Nothing can be worse to read than a sorry & give up blog. I stumbled across one this morning. Immediately, like the good-will ambassador that I am, I posted a comment telling the author to pull up her boot straps. If you want to read the blog that I stumbled across, then start with the post titled
"WWTD" at closeclickcatch. Or read this opening blog post to get her point:
"In "Old times on the Mississippi" Twain laments that once you have learned the river it loses its beauty. In breaking down the science beneath every whirl and eddy, in processing the implications of dark stirs and a shifting sun, the mystery sinks, and you are left with an exhaustive outline.
What would twain say of the modern curriculum, where sixteen years are spent dissecting the mystery of every letter and the words they create, where our educational system is designed to make us sit for hours, meditating on rules and constructions and formalities, deciphering and memorizing the science and history behind our craft, Where we gain the tools to 'succeed' by having them repeated to us over and over... Where we are again and again told that there is nothing that cannot be learned? If nothing cannot be learned, then is there such thing as art? For what is art, if not mysterious inspiration?"

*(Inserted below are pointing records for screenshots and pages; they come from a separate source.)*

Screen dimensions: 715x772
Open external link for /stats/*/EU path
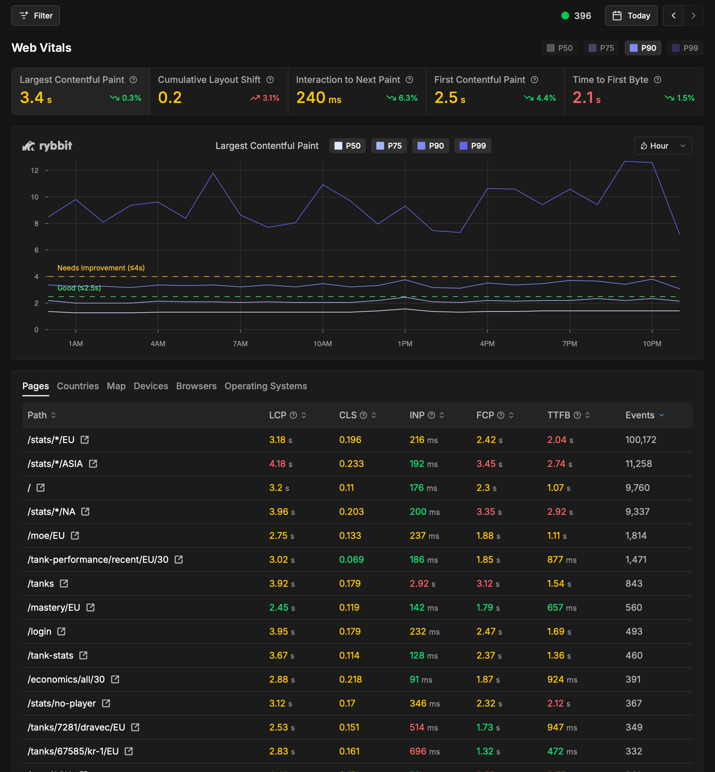point(85,440)
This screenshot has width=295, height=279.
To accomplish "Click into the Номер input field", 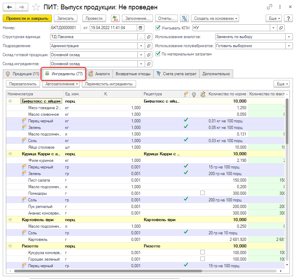I will pyautogui.click(x=65, y=28).
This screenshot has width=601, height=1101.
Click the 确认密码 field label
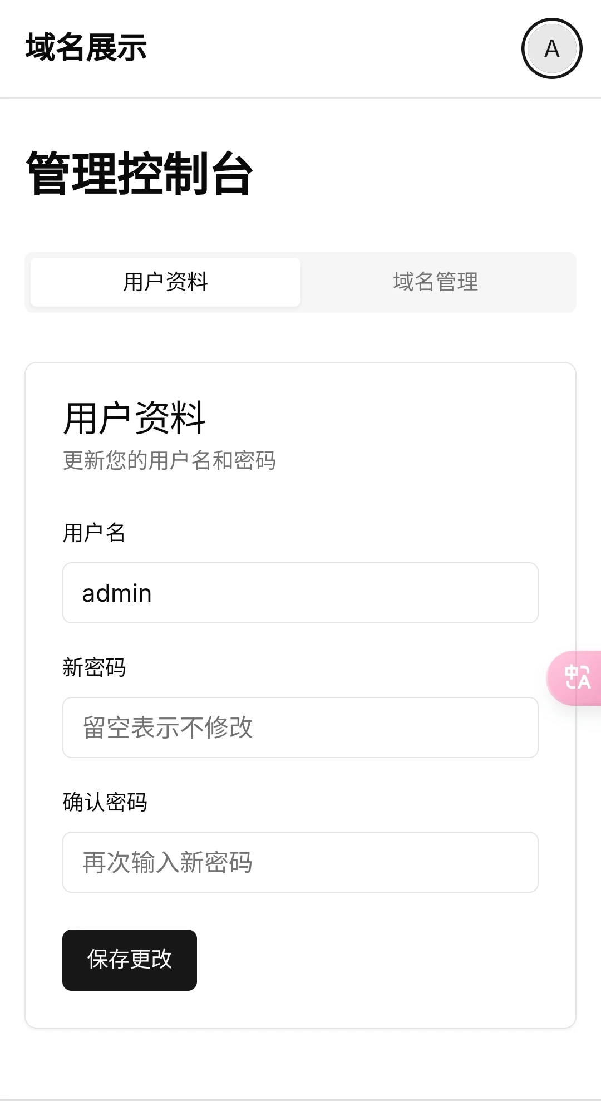[x=105, y=802]
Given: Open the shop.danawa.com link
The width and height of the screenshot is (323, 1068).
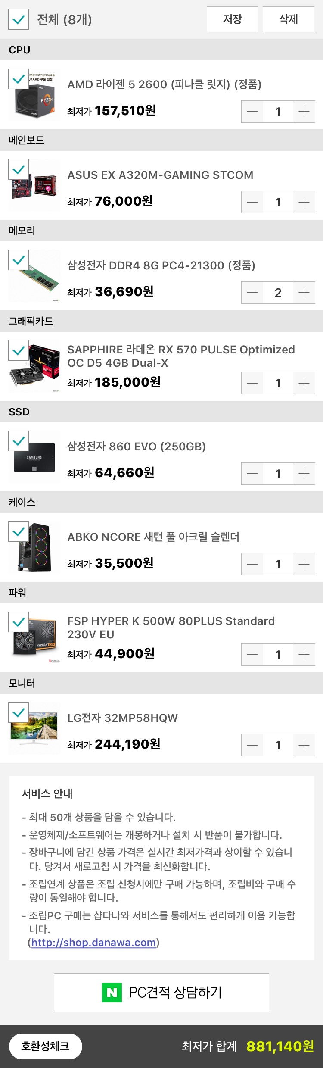Looking at the screenshot, I should [x=93, y=943].
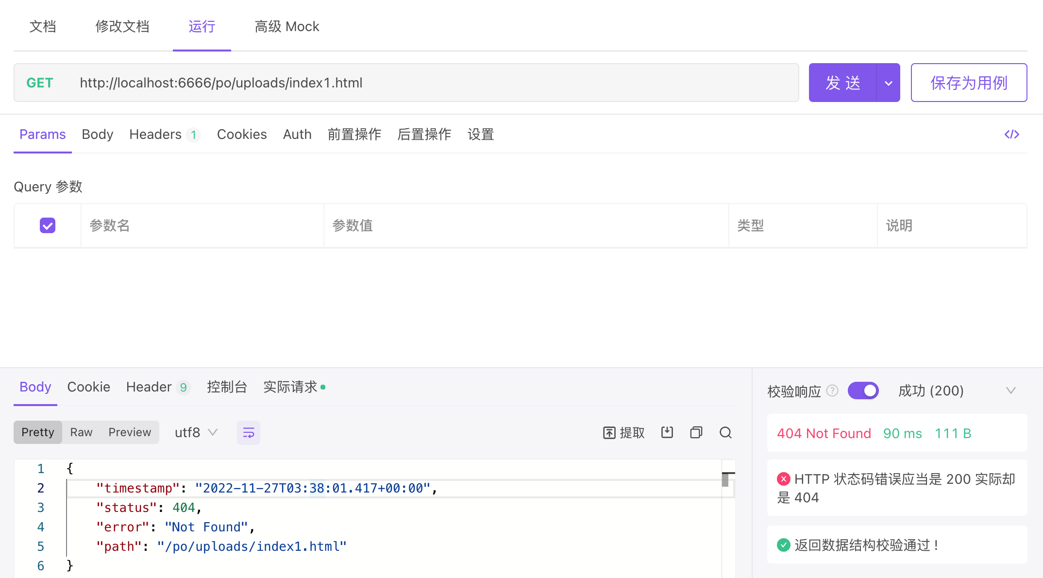
Task: Click the 保存为用例 button
Action: click(969, 83)
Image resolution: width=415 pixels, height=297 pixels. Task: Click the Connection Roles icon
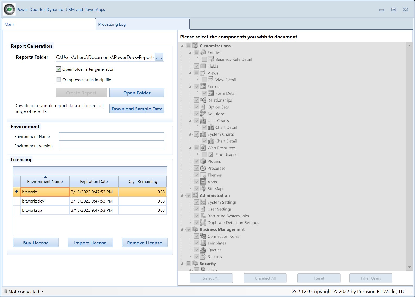click(x=203, y=236)
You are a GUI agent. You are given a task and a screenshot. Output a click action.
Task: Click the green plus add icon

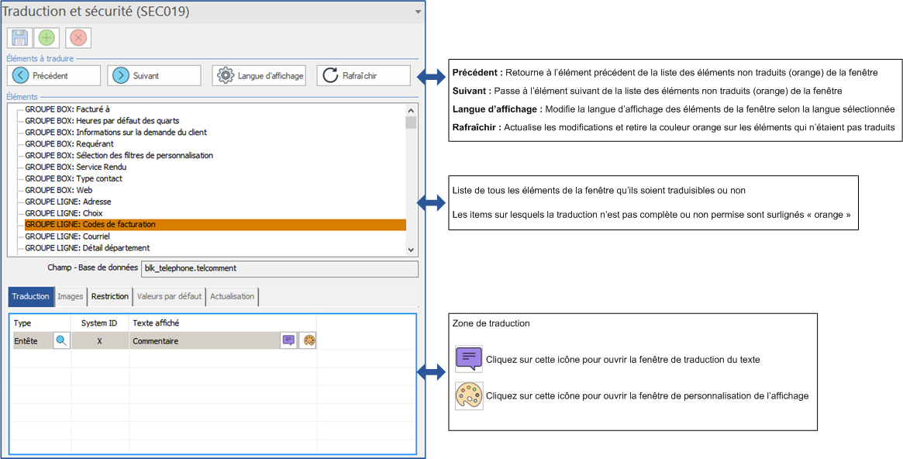click(47, 38)
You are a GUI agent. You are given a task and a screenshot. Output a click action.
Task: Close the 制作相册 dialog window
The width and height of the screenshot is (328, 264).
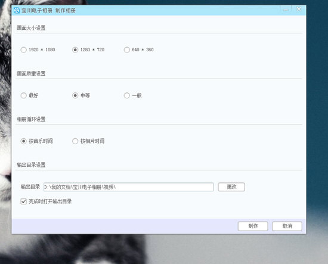pyautogui.click(x=299, y=9)
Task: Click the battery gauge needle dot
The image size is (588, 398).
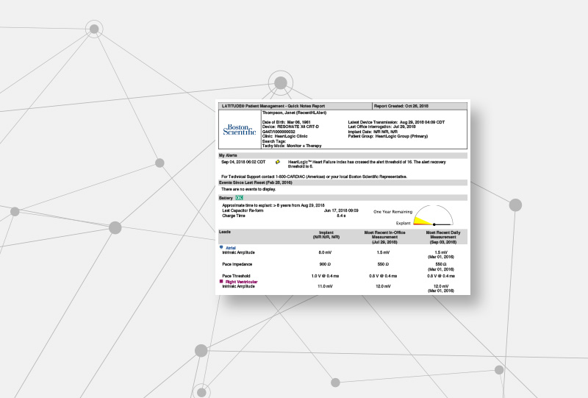Action: point(434,224)
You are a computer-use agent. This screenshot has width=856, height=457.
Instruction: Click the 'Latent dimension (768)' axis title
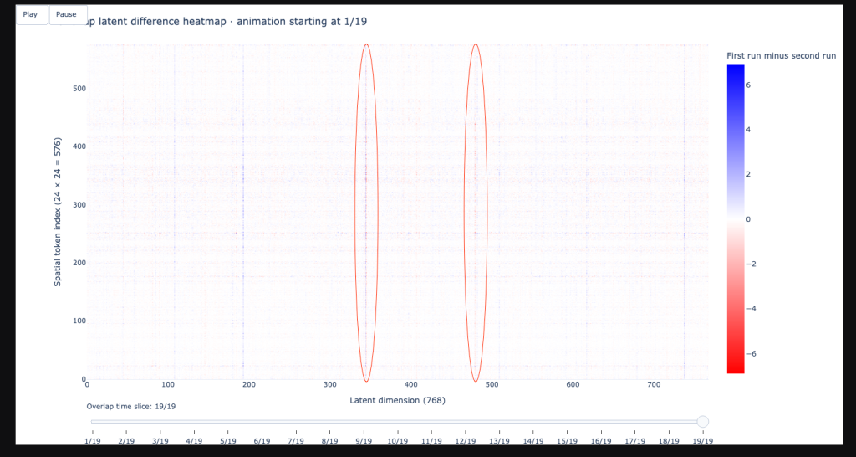397,400
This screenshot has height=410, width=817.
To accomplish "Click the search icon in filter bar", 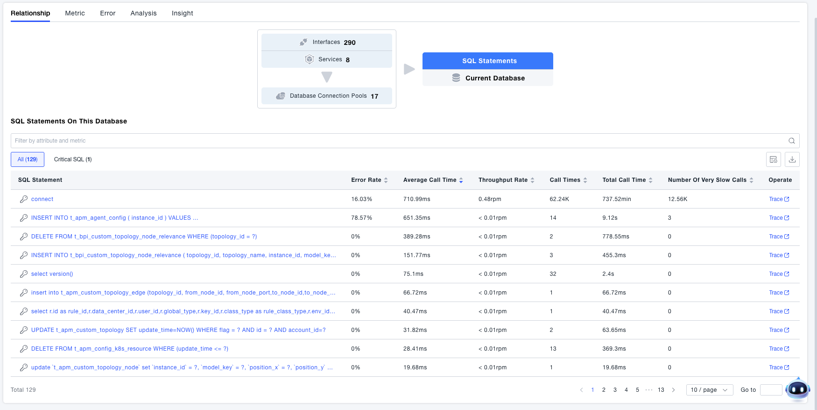I will click(x=791, y=141).
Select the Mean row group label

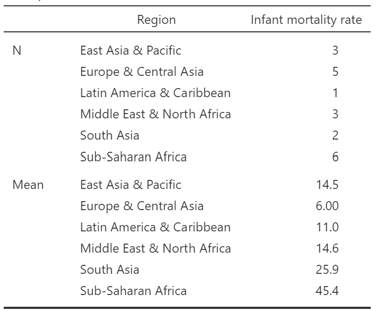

Oh, I feel like Rilke writing a letter to a young poet....But first...
Towards the end of the post she writes:
"I am no longer a poet. words fall apart on the screen. Sentences which I have studied so long to structure loses their shape and melt. Writing is not art, it is order. There is no more releasing a floodgate of words, now it is a carefully regulated trickle."
Blogs are real. People read them. I found her post because of a Neil Strauss search. Writers and poets must retain an inner sanctuary to write. Despite critics, educational systems, or your own inner devil, a writer can not allow negativity to reach into that place of creation. Writers are fighters and marathon runners that must be able to constantly fight to achieve the quality and results that they seek. I've have been in worse places than this young poet. I stopped writing for three years and I attempted to forge a new life to escape the weight and the responsibility of being a writer. Didn't work..
Find faith, my young poet. Be eager to fall and fight for words on a page. Read Philip Levine, listen to Mark Stand in Chicago talking about the Eros of love, or imagine the sort of nature that William Carlos Williams had in mind. But, don't despair-you don't have time for it. Read or Write. Those are your options.
I know that the young poet will be fine. She's reading Roughin It. Now there's a fine read....What Would Twain Do? I think I know the answer.